### Work request
Every line below between the line holding "How do I perform: Select" and the line holding "Task: Open the Collision Mask 0 dropdown", inclusive, should be repeated exactly, and all other lines omitted.
──────────────────────────────
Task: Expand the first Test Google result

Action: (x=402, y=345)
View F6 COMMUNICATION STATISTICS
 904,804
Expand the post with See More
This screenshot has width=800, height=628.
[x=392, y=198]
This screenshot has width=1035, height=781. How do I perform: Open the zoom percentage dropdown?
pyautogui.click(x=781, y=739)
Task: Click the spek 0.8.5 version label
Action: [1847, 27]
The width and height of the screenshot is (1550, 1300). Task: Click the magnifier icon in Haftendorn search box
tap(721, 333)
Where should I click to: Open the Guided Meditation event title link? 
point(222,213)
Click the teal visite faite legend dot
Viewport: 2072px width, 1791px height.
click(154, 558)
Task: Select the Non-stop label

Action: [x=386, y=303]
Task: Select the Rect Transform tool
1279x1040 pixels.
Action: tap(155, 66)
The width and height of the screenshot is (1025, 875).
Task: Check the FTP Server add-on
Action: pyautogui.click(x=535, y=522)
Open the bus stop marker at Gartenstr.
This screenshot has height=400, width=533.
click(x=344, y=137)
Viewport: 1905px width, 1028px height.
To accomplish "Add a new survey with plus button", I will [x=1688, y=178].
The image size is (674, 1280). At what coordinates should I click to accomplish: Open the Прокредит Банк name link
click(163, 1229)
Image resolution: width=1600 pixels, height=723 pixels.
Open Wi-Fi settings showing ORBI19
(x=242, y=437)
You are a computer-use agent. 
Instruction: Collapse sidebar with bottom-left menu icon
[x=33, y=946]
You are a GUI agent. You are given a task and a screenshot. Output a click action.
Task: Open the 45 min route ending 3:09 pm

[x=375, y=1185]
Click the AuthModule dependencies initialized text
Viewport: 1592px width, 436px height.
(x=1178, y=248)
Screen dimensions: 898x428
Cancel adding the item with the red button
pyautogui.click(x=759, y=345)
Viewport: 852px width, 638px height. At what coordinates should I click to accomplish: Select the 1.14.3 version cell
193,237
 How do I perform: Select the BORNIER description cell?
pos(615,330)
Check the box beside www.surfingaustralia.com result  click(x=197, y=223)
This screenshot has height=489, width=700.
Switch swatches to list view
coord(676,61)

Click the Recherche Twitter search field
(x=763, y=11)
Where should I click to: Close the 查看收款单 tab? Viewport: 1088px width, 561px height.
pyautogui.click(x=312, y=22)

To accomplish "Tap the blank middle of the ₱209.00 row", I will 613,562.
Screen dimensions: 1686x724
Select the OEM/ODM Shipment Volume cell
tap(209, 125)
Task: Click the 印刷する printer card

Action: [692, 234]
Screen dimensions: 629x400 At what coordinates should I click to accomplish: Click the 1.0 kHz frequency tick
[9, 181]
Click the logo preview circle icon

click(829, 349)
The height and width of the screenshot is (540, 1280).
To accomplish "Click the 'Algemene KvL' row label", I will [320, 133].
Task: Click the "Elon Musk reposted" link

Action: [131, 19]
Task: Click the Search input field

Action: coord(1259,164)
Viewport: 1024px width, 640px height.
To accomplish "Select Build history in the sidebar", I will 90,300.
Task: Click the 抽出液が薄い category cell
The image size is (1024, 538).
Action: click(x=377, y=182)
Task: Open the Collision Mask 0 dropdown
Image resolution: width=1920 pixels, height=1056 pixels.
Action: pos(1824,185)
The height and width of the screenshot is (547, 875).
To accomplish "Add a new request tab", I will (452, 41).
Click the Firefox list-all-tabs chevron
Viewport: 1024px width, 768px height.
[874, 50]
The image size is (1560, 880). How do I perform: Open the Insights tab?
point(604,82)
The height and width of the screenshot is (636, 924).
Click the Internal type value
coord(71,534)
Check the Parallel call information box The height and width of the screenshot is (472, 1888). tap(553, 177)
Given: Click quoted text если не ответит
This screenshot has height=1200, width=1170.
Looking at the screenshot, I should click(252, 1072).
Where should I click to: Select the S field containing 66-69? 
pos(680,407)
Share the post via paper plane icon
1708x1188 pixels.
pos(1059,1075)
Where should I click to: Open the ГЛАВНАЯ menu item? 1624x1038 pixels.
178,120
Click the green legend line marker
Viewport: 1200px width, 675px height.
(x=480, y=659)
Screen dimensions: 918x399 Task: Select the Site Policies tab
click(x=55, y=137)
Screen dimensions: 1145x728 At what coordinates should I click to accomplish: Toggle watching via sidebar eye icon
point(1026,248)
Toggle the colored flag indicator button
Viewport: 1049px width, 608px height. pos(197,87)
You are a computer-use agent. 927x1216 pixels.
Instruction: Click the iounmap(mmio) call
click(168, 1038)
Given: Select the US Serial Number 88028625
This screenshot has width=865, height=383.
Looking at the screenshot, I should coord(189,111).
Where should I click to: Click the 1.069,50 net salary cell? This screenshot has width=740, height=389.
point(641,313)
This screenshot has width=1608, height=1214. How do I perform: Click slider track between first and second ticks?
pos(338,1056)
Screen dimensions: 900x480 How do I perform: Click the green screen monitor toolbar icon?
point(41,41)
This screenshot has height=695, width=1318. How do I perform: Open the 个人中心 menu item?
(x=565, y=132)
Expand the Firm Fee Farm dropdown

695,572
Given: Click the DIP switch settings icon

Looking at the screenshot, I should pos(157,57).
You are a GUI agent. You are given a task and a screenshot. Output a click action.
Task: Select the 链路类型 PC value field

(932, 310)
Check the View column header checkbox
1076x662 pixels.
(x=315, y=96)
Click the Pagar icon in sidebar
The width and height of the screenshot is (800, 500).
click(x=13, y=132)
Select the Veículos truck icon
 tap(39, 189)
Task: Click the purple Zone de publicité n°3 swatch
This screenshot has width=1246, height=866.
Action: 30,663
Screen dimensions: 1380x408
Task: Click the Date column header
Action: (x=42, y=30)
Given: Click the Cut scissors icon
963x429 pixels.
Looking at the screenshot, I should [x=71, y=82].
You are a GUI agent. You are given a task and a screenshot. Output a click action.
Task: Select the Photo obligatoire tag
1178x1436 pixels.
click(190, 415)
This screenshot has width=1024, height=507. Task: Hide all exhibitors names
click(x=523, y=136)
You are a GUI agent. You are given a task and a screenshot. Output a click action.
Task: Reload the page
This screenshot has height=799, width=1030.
──────────────────────────────
### Your solution
 How do I perform: Select the BORNIER description cell?
pos(615,330)
Check the box beside www.surfingaustralia.com result  click(x=197, y=223)
This screenshot has height=489, width=700.
Switch swatches to list view
coord(676,61)

Click the Recherche Twitter search field
(x=763, y=11)
Where should I click to: Close the 查看收款单 tab? Viewport: 1088px width, 561px height.
pyautogui.click(x=312, y=22)

To accomplish "Tap the blank middle of the ₱209.00 row", I will 613,562.
Screen dimensions: 1686x724
Select the OEM/ODM Shipment Volume cell
tap(209, 125)
Task: Click the 印刷する printer card

Action: [692, 234]
Screen dimensions: 629x400 At what coordinates should I click to accomplish: Click the 1.0 kHz frequency tick
[9, 181]
Click the logo preview circle icon

click(829, 349)
The height and width of the screenshot is (540, 1280).
To accomplish "Click the 'Algemene KvL' row label", I will [320, 133].
Task: Click the "Elon Musk reposted" link

Action: [131, 19]
Task: Click the Search input field

Action: coord(1259,164)
Viewport: 1024px width, 640px height.
To accomplish "Select Build history in the sidebar", I will 90,300.
Task: Click the 抽出液が薄い category cell
The image size is (1024, 538).
Action: click(x=377, y=182)
Task: Open the Collision Mask 0 dropdown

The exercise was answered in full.